Answer these questions from the passage on Harrington's mountain goat below:
(a) In which cave were the fossils that Chester Stock used for his first description found?
(b) During which seasons do dung finds suggest the goats used caves in the Grand Canyon?
(c) Around when did Harrington's mountain goat disappear?

(Page text begins)

Harrington's mountain goat was first described in the 1930s by paleontologist Chester Stock. Stock based his initial description on finds of skull fragments and metapodial bones from Smith Creek Cave in the Great Basin of Nevada. In 1937 he authored a Bulletin of the Southern California Academy of Sciences article titled "A new mountain goat from the Quaternary of Smith Creek Cave, Nevada". Later finds in Mexico, Colorado, Nevada, Utah, New Mexico, and the Grand Canyon have included intact skulls, metapodials, keratinous horn sheaths, dung, hair, muscle and ligament.

==Characteristics==
Harrington's mountain goat was smaller than today's mountain goats, and had a longer, narrower face accompanied by thinner, smaller horns. Dung finds suggest that the goats frequented caves in the Grand Canyon during spring and possibly late winter and early summer. Their diet seems to have consisted of both grasses and browsing of conifers such as spruce, Douglas fir, limber pine, and water birch.

==Extinction==
Harrington's mountain goat lived for at least 19,000 years prior to disappearing around 11,000 BC. The extinction is known to have coincided with the disappearance of at least 25 genera of land mammals, such as the Shasta ground sloth (Nothrotheriops shastensis), and the arrival of Native American hunters of the Clovis culture in the region.

(Page text ends)
(Information given begins)

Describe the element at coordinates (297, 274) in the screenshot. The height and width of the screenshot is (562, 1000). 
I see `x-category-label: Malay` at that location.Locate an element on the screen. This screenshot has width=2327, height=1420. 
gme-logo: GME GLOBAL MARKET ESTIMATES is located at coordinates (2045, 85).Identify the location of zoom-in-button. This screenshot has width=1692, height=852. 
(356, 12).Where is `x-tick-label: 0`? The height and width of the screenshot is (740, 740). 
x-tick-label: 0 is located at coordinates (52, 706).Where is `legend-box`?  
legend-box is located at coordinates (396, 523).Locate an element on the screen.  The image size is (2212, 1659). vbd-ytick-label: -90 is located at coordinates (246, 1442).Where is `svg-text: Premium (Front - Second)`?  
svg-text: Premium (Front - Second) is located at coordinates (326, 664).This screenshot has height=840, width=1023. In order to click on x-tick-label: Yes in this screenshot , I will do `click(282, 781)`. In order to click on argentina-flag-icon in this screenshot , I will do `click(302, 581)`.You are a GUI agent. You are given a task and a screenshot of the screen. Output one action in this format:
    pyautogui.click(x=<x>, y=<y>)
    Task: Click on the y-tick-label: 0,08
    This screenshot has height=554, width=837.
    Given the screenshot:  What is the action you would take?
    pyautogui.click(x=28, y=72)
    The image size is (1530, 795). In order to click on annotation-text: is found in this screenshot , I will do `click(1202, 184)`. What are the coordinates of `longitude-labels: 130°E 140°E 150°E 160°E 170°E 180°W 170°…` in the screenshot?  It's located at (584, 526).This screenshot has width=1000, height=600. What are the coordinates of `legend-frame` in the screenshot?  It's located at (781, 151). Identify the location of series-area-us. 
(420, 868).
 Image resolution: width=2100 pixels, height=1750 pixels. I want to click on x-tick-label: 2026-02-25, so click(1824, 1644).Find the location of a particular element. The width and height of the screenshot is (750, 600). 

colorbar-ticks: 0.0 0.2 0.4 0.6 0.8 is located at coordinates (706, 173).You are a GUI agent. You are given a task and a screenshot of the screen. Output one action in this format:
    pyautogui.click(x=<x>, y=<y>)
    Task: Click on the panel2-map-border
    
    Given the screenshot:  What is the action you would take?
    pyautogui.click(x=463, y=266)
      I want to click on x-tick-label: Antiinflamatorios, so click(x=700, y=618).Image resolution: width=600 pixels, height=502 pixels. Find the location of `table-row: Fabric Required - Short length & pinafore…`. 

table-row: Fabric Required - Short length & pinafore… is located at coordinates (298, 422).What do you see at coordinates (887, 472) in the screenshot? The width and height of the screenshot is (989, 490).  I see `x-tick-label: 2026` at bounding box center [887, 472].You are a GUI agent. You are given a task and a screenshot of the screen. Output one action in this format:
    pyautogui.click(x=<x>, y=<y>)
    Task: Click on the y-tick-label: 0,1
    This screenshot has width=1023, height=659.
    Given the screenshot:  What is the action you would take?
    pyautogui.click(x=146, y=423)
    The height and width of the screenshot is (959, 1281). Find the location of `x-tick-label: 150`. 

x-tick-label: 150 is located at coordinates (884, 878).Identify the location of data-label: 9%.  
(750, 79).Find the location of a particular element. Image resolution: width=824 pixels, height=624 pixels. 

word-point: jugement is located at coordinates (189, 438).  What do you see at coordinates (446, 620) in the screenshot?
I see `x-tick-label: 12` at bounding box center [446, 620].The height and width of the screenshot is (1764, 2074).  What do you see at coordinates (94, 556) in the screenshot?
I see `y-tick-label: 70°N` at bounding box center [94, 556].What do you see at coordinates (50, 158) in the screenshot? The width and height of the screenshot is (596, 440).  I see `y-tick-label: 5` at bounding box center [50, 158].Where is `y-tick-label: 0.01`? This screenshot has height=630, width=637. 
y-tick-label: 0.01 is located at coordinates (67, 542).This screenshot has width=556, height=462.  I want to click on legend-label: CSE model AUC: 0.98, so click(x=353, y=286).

(Information given ends)

Solved exercise >>
(a) Smith Creek Cave, in the Great Basin of Nevada.
(b) Spring, and possibly late winter and early summer.
(c) Around 11,000 BC.